----- Source records -----

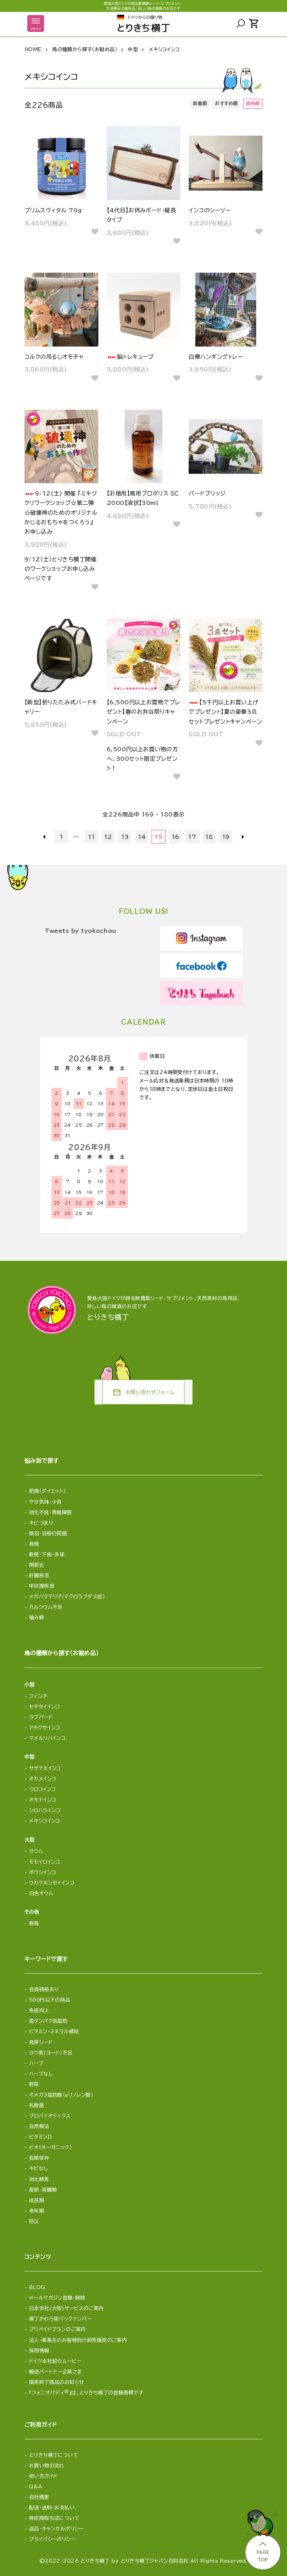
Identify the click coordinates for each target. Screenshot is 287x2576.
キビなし (38, 2168)
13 (125, 837)
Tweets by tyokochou (81, 931)
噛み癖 (36, 1617)
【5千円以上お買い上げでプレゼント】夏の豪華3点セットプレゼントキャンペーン (225, 711)
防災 (34, 2221)
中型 (133, 49)
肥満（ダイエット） (47, 1491)
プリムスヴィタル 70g (53, 210)
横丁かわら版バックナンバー (60, 2318)
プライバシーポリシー (52, 2539)
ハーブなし (41, 2073)
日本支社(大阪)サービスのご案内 (66, 2308)
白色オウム (41, 1893)
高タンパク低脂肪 (48, 2020)
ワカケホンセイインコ (51, 1882)
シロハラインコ (45, 1810)
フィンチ (38, 1696)
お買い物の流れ (46, 2465)
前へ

-----

Problem:
Give the entries back verbatim and omit the images.

Task result:
Identify the click coordinates for each target. Screenshot is 287x2576.
キビなし (38, 2168)
13 (125, 837)
Tweets by tyokochou (81, 931)
噛み癖 (36, 1617)
【5千円以上お買い上げでプレゼント】夏の豪華3点セットプレゼントキャンペーン (225, 711)
防災 (34, 2221)
中型 (133, 49)
肥満（ダイエット） (47, 1491)
プリムスヴィタル 70g (53, 210)
横丁かわら版バックナンバー (60, 2318)
プライバシーポリシー (52, 2539)
ハーブなし (41, 2073)
日本支社(大阪)サービスのご案内 (66, 2308)
白色オウム (41, 1893)
高タンパク低脂肪 (48, 2020)
ワカケホンセイインコ (51, 1882)
シロハラインコ (45, 1810)
フィンチ (38, 1696)
お買い物の流れ (46, 2465)
前へ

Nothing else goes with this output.